Main Article Content
CML, AVN, TKIs
Abstract. Objective: Avascular necrosis (AVN)has been encountered in hematological malignancies; nonetheless, AVN is extremely uncommon in patients with chronic myeloid leukemia (CML). This review aims to describe the pathophysiology, clinical characteristics, and outcomes of AVN in CML. To our knowledge, this is the first systematic review of this topic. Methods: We searched PubMed and Google Scholar for the case reports and series of patients with CML who developed AVN from inception to July 2021. Results: We found 21 cases of AVN in CML patients,17 cases with avascular necrosis of the femoral head (AVNFH), and four cases with osteonecrosis of the jaw (ONJ).

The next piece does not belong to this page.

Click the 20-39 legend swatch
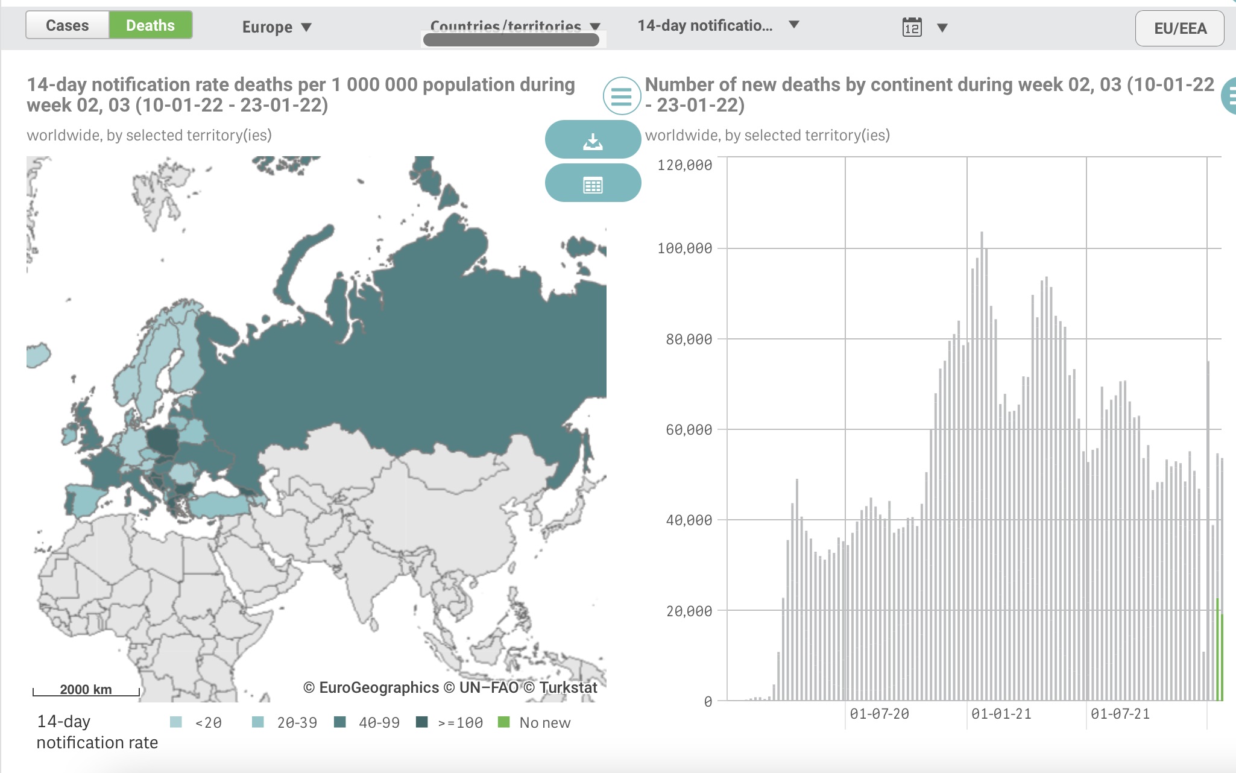This screenshot has height=773, width=1236. click(x=257, y=722)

The median age was 39 years with an almost equal distribution between males and females (ratio of 1:1). AVN related to CML management has been linked to tyrosine kinase inhibitors (TKIs) and standard interferon-alpha (IFN-α) therapies. Only six (out of 17) patients who developed AVN of the femoral head eventually required a hip replacement, and one (out of 17) developed a recurrent episode of AVNFH. All the reported cases of CML with osteonecrosis of the jaw were associated with TKIs therapy. Conclusion: Clinician should consider AVN in any CML patient complaining of either hip or jaw pain. IFN-α and TKI therapies can predispose to AVN in CML patients. Further studies are required for a better understanding of this condition in CML.